■ Suas tarefas:
1: Diga se cada frase abaixo bate com o texto sobre Curitiba, respondendo sim ou não e citando as palavras do texto que decidem: (a) quem escreve se diz grande fã de David Lynch; (b) cada andar do prédio da quitinete tem 22 apartamentos; (c) quem escreve passou a infância em Curitiba.
2: Escreva a continuação do texto sobre Curitiba, começando logo depois da última frase.

■ Trecho do texto:
☆ ☆ ☆

Mercurius Delirans #07 – Curitiba lynchiana
Ou: não é possível que essas coisas só aconteçam comigo
Prefacio esta edição da newsletter já com o aviso de que eu nem sou lá grande fã do David Lynch. Por isso, peço que não interpretem esse título como uma tentativa de glamourizar a minha cidade natal ao associá-la com um diretor badalado. De certa forma, acredito que o fato de eu não gostar muito do Lynch transforma a terminologia num agravo nesse contexto, na verdade. É como não gostar de Kafka e passar por um pesadelo burocrático… ou ser transformado num baratão.
Via de regra, quando eu falo de Curitiba para pessoas que não moram na cidade sorriso, eu costumo receber duas reações. Se a pessoa já teve alguma experiência negativa com o sul e/ou sulistas (e, bem, é fato que no sul temos um problema com aquele pessoal lá que é fã de bigode de broxa), geralmente a tendência é torcerem o nariz. Do contrário, é comum uma reação meio deslumbrada. Ah, sim, Curitiba é muito bonita, muito limpa. Esse é talvez o adjetivo que eu mais escuto, limpa. Até aí tudo bem, mais ou menos. O foda mesmo é quando usam “europeia” como elogio ou “as pessoas são muito bonitas”, que são expressões que dizem tudo sobre quem as emite. Mas este texto não é sobre isso...
Só para constar, eu nasci em Curitiba, mas passei a minha infância em Campo Mourão, voltando depois para a capital em tempo de adquirir todos os traumas possíveis que dá para ter enquanto adolescente do interior numa cidade de gente famosamente fria. Fiquei em Curitiba entre os anos 2000 e 2017, quando vim para São Paulo. Saí de casa cedo, por questões que também não quero mencionar neste espaço, e boa parte dessas quase duas décadas em Curitiba foram passadas numa quitinete do centro, onde aconteceu a maior parte das anedotas aqui.
Sobre a quitinete em si: imagine um prédio em formato de 8, mas um 8 de relógio digital, quadradão. No centro, fica a área dos elevadores e escadas, enquanto as voltas são os corredores, salpicados com as portas dos apartamentos. As duas áreas vazadas representam pátios internos no primeiro andar, aos quais não se tem acesso e onde não tem nada, a não ser um chão de azulejo e um vaso de planta solitário. Em cada andar, 22 apartamentos, todos com uma única janela. Alguns dão para a rua (uma avenida movimentada), outros para os fundos... e aí tem uma dúzia de desafortunados no final do corredor cuja janela dá para esse pátio interno, onde você pega apenas um recorte do céu, ao passo que todo mundo que passar nos corredores consegue ver dentro do seu apartamento. Pela descrição detalhada, vocês podem imaginar qual era o tipo de apartamento que eu peguei. A quitinete em si é padrão, chão de taco, um espaço único sem divisão de cozinha, sala ou quarto, mais um banheiro sem janela (o basculante dá para um fosso, de frente para o basculante do banheiro do vizinho). Nada de muito distinto, exceto o fato de que a pia da cozinha fica dentro de um tipo de armário, de modo que dá para fechar as portas e esconder a louça suja da visita (única função que eu consigo conceber para uma pia-armário).

☆ ☆ ☆

■ Trechos dos dados:
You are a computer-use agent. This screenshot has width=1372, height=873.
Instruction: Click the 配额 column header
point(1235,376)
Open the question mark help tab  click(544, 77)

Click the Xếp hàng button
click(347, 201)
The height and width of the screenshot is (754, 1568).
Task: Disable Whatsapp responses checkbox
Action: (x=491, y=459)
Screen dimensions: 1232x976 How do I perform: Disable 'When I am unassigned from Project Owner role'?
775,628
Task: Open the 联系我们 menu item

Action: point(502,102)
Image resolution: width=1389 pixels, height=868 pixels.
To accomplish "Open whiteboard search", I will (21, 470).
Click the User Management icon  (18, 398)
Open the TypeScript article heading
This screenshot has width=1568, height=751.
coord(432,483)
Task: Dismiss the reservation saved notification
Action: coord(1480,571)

☆ ☆ ☆

■ Respostas por tarefa:
1:
(a) Não: "eu nem sou lá grande fã do David Lynch".
(b) Sim: "Em cada andar, 22 apartamentos".
(c) Não: "passei a minha infância em Campo Mourão".

2:
A gente se sujeita a morar nesse tipo de lugar, claro, por motivos de juventude e falta de dinheiro. Quando fomos para esse prédio (plural aqui, porque eu fui morar, na época, com a minha primeira esposa), mal tínhamos coisas o suficiente para encher o apartamento, e a sua proximidade da reitoria da UFPR acabava sendo providencial. Nada, no entanto, poderia ter me preparado para a experiência que foi, de fato, morar lá.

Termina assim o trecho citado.